Thanksgiving Pet Safety for Canton Pets

Many of our pets seem to love Thanksgiving as much as we do! They get endless attention from all the guests, there are delicious smells wafting from the kitchen, and they can more easily beg for food from your innocent, unsuspecting guests. Yet, it’s important to be aware that the way we season and prepare our foods can make them dangerous to share with pets. With our Thanksgiving pet safety food guide, our animal hospital has gathered some of the most popular food items and listed whether they are safe to share, or should be kept to yourself!

Thanksgiving Pet Safety in Canton: A Cat at a Table Staring at Pieces of Ham on a Plate

Safe Thanksgiving Foods for Pets

Yes, all these foods can be enjoyed safely by your pet. However, make sure that the items are fully cooked (unless otherwise stated), unseasoned, and don’t present any choking hazards. Additionally, all meats should be free of gristle, skin, and bones.

  • Beef – lean cuts only.
  • Bread – both white and wheat are okay, but make sure it’s plain.
  • Broccoli – cooked only.
  • Brussels sprouts – cooked only, but pets are usually not interested!
  • Carrots – cooked only for cats, but dogs can enjoy them raw, too.
  • Celery – cooked, and only in small amounts.
  • Cheese – most varieties are okay in small amounts but keep any with added spices out of reach.
  • Chicken – lean, skinless, and boneless.
  • Cinnamon – okay in very small amounts
  • Corn – plain, well-cooked kernels are safe, but corn on the cob is a choking hazard!
  • Cranberry sauce – only a little, since many recipes are high in sugar.
  • Gravy – safe only if its ingredients do not contain any toxins like onions and garlic.
  • Green beans – plain, both cooked and raw.
  • Milk – in very small amounts, because it could cause issues with lactose intolerance.
  • Mushrooms – store-bought varieties only; wild mushrooms can be very dangerous!
  • Nutmeg – only safe for cats in very small amounts; nutmeg is unsafe for dogs!
  • Pork – lean, boneless pieces only; ham and bacon should be avoided.
  • Potatoes – cooked and unseasoned are safe, but raw potatoes are lethal to cats and toxic to dogs.
  • Pumpkin – plain and cooked; no pumpkin pie filling!
  • Rice – plain, cooked white or brown rice is safe.
  • Sweet potatoes/candied yams – plain sweet potatoes and yams are safer, but pets can enjoy a little bit of the sweet stuff—just remember, no nutmeg for dogs!
  • Turkey – lean, boneless, skinless pieces are safe.
Thanksgiving Pet Safety in Canton: A Dog Standing Next to Dangerous Foods for Pets

Unsafe Thanksgiving Foods for Dogs & Cats

The foods in this list are highly toxic to cats and dogs in any amount. They will cause various symptoms ranging from excessive vomiting/diarrhea to increased heart rate and high blood pressure, pancreatitis, and more. If your pet eats any of these items, contact our 24/7 emergency veterinarian or the Pet Poison Helpline at 855-764-7661.

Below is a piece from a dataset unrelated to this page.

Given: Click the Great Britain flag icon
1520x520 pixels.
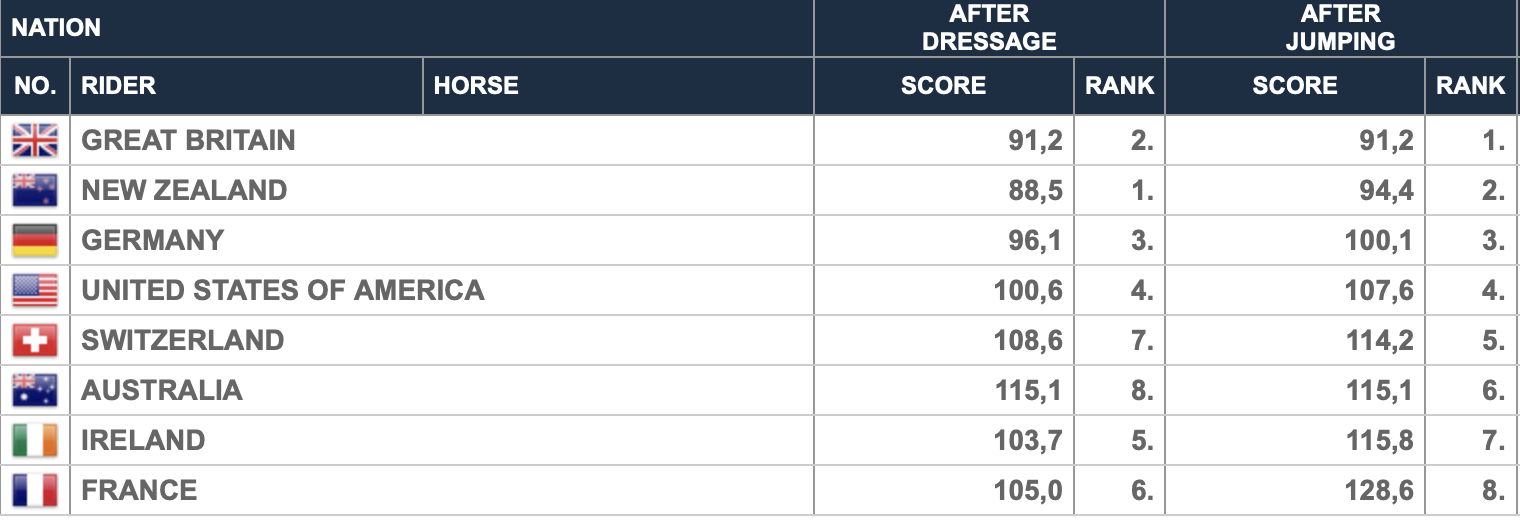Looking at the screenshot, I should 35,140.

  • Chocolate – Theobromine and caffeine are two stimulants in chocolate that cats and dogs cannot efficiently metabolize. Dark chocolate is even more poisonous!
  • Garlic – Garlic is highly toxic to dogs and cats.
  • Grapes/raisins- Both contain toxic compounds that are harmful to cats and dogs.
  • Green bean casserole – This casserole is far too rich and contains other ingredients that are harmful to our pets.
  • Ham – Ham has too much sodium to be safe for pets. The same goes for bacon!
  • Nutmeg – As we mentioned above, nutmeg is toxic to dogs, due to the myristicin in it. For cats, it is acceptable in very small amounts.
  • Onions – Onions (and onion powder!) are highly toxic to cats and dogs.
  • Pecan pie – With the fatty, oily pecans and the sugary filling, this pie is way too rich for our pets.
  • Pumpkin Pie – The condensed milk, sugars, and spices make this pie a no-no for pets.
  • Stuffing – Stuffing very often contains ingredients that are dangerous to pets, such as onions, garlic, and/or shallots.
  • Xylitol – Xylitol is an artificial sweetener found in many sugar-free baked goods, peanut butters, and candies.

Have questions about Thanksgiving pet safety? Contact our animal hospital at (734) 844-8844 or ask us at your next visit!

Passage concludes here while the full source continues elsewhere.